Why don't my Scrapy CrawlSpider rules work?

Question

I\'ve managed to code a very simple crawler with Scrapy, with these given constraints:

• Store all link info (e.g.: anchor text, page title), hence the 2 callbacks

Answer 1

Here's a scraper that works perfectly:

from scrapy.contrib.spiders import CrawlSpider,Rule
from scrapy.selector import HtmlXPathSelector
from scrapy.http import Request
from scrapySpider.items import SPage
from scrapy.contrib.linkextractors.sgml import SgmlLinkExtractor

class TestSpider4(CrawlSpider):
    name = "spiderSO"
    allowed_domains = ["cumulodata.com"]
    start_urls = ["http://www.cumulodata.com/"]

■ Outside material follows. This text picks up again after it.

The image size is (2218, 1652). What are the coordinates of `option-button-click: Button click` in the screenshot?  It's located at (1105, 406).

    extractor = SgmlLinkExtractor()

    rules = (
        Rule(extractor,callback='parse_links',follow=True),
        )

    def parse_start_url(self, response):
        list(self.parse_links(response))

    def parse_links(self, response):
        hxs = HtmlXPathSelector(response)
        links = hxs.select('//a')
        for link in links:
            title = ''.join(link.select('./@title').extract())
            url = ''.join(link.select('./@href').extract())
            meta={'title':title,}
            cleaned_url = "%s/?1" % url if not '/' in url.partition('//')[2] else "%s?1" % url
            yield Request(cleaned_url, callback = self.parse_page, meta=meta,)

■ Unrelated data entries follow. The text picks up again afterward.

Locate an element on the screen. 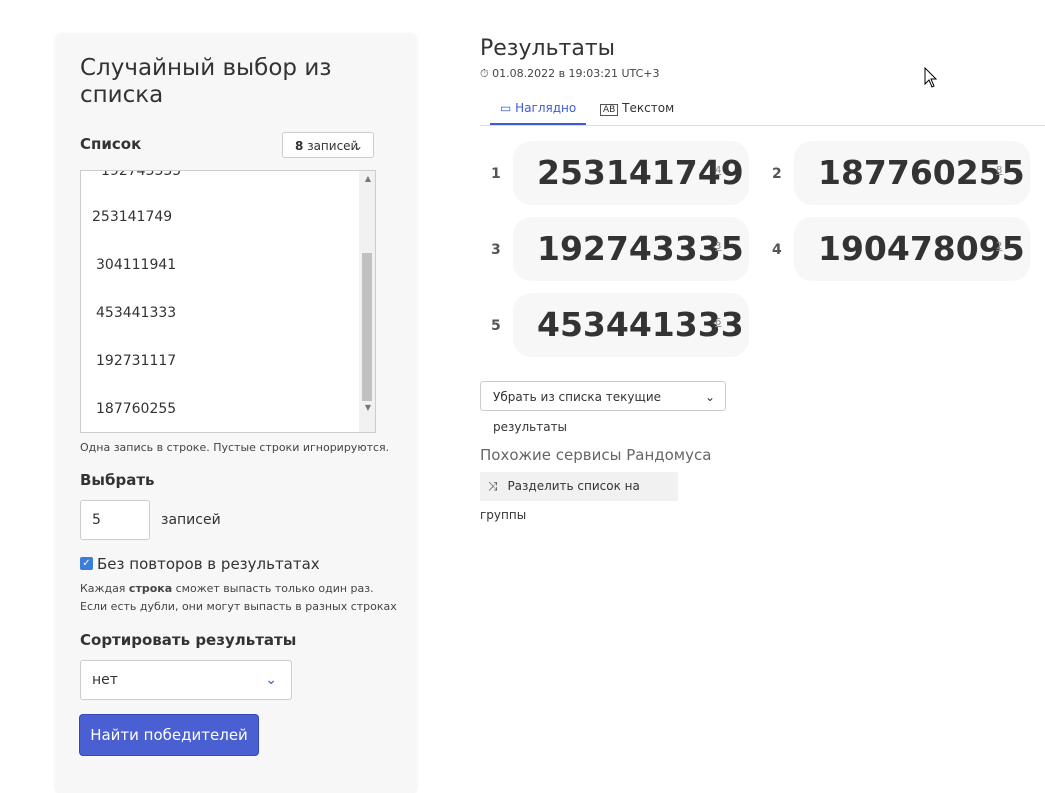 The width and height of the screenshot is (1045, 793). scroll-thumb is located at coordinates (367, 327).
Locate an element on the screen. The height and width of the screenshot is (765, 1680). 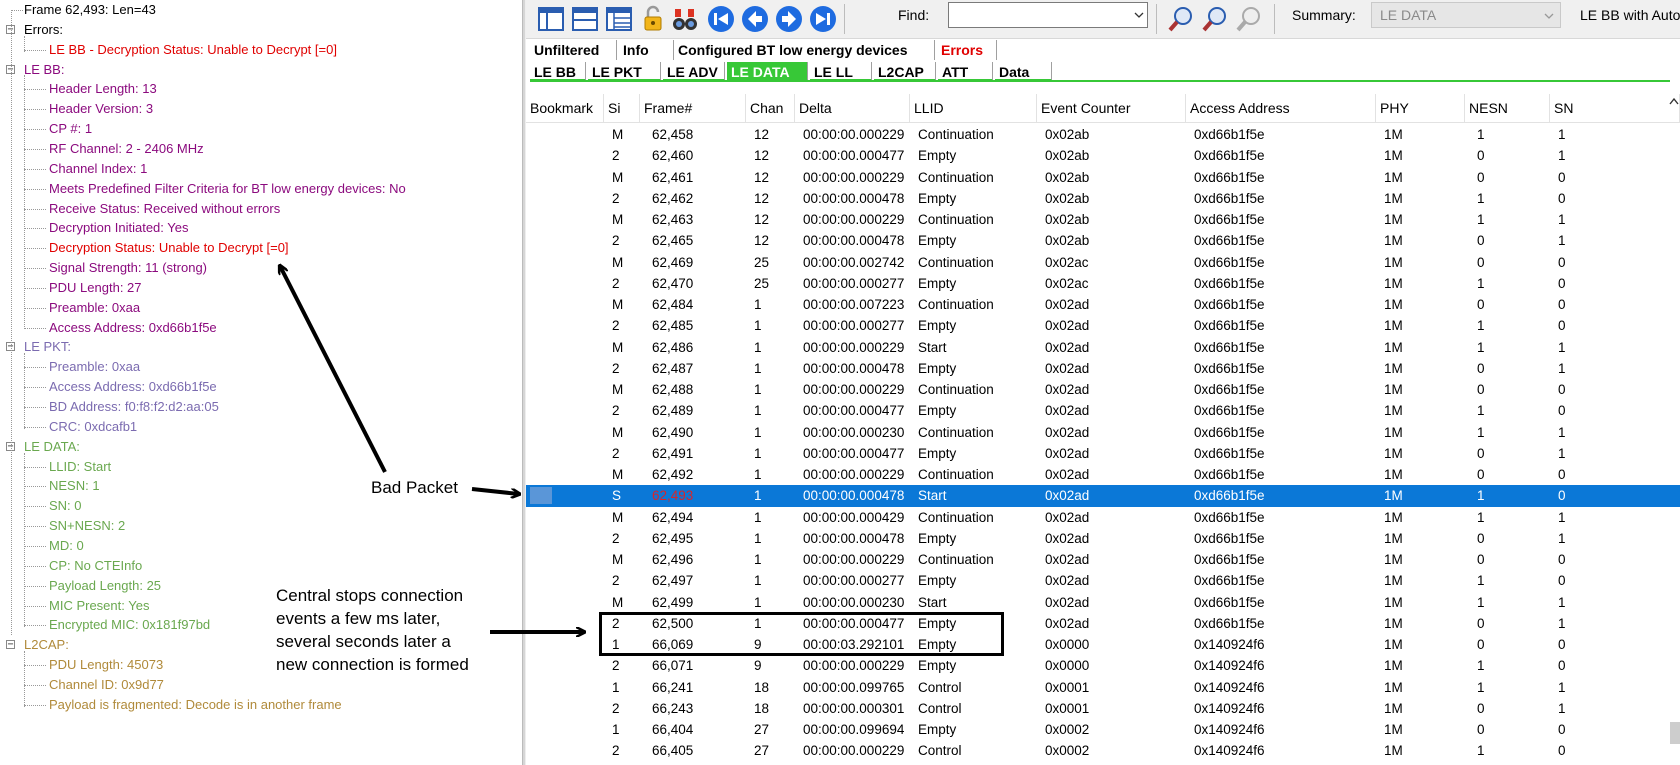
scroll-up-icon is located at coordinates (1674, 108).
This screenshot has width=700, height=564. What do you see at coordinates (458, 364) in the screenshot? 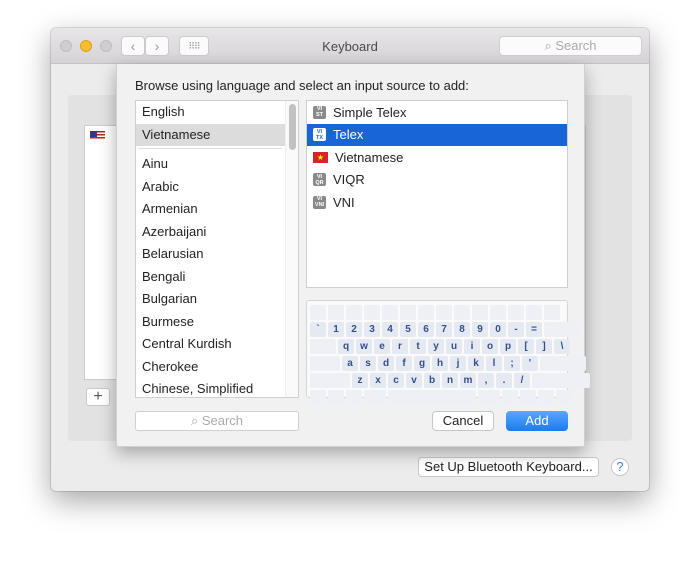
I see `key: j` at bounding box center [458, 364].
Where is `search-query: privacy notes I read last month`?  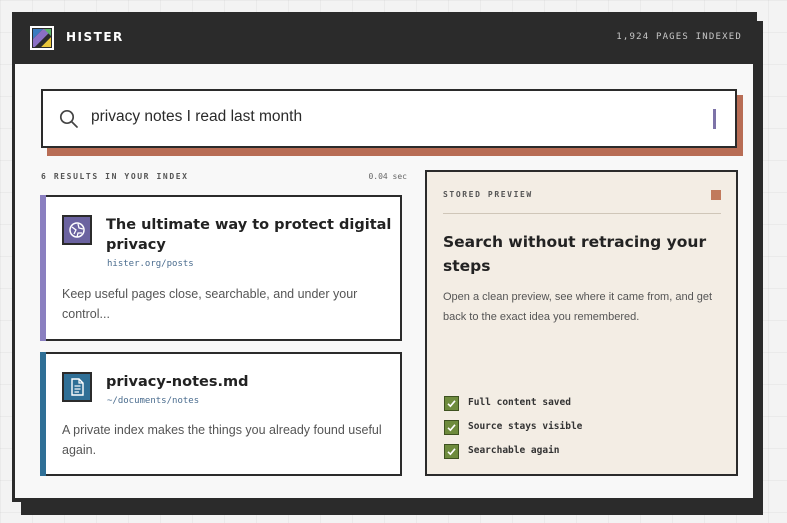
search-query: privacy notes I read last month is located at coordinates (197, 116).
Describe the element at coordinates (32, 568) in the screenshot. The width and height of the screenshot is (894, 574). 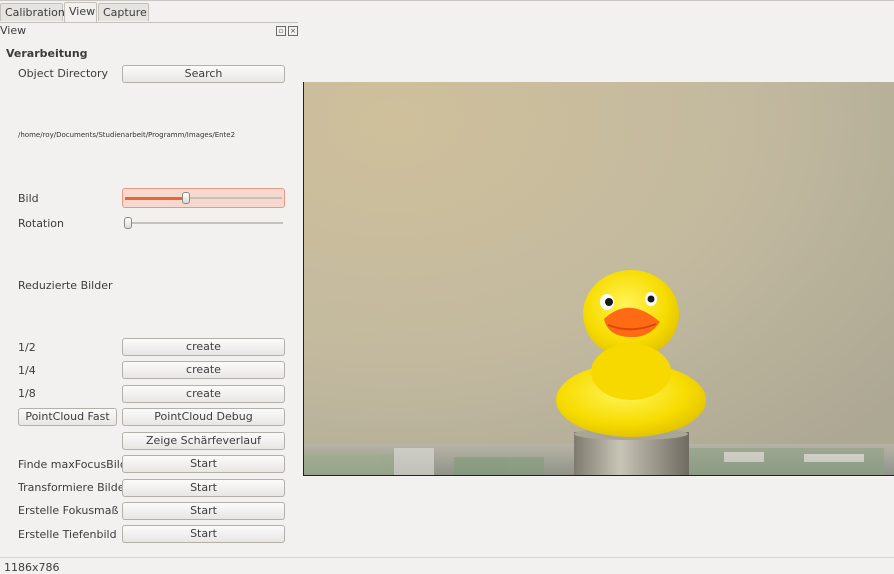
I see `image-size-status: 1186x786` at that location.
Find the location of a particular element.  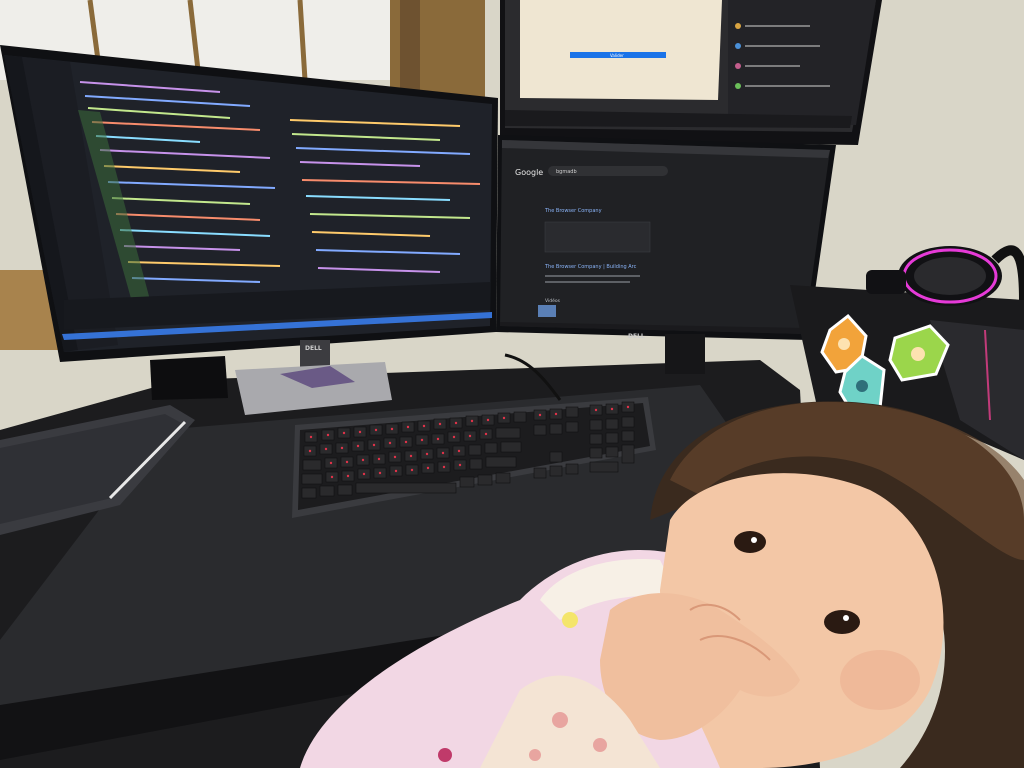

monitor-right-brand: DELL is located at coordinates (636, 336).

    def parse_page(self, response):
        hxs = HtmlXPathSelector(response)
        item=SPage()
        item['url'] = response.url
        item['title']=response.meta['title']
        item['h1']=hxs.select('//h1/text()').extract()
        return item

Changes:

1. Implemented parse_start_url - Unfortunately, when you specify a callback for the first request, rules are not executed. This is inbuilt into Scrapy, and we can only manage this with a workaround. So we do a list(self.parse_links(response)) inside this function. Why the list()? Because parse_links is a generator, and generators are lazy. So we need to explicitly call it fully.

2. cleaned_url = "%s/?1" % url if not '/' in url.partition('//')[2] else "%s?1" % url - There are a couple of things going on here:

   a. We're adding '/?1' to the end of the URL - Since parse_links returns duplicate URLs, Scrapy filters them out. An easier way to avoid that is to pass dont_filter=True to Request(). However, all your pages are interlinked (back to index from pageAA, etc.) and a dont_filter here results in too many duplicate requests & items.

   b. if not '/' in url.partition('//')[2] - Again, this is because of the linking in your website. One of the internal links is to 'www.cumulodata.com' and another to 'www.cumulodata.com/'. Since we're explicitly adding a mechanism to allow duplicates, this was resulting in one extra item. Since we needed perfect, I implemented this hack.

3. title = ''.join(link.select('./@title').extract()) - You don't want to return the node, but the data. Also: ''.join(list) is better than list[0] in case of an empty list.

Congrats on creating a test website which posed a curious problem - Duplicates are both necessary as well as unwanted!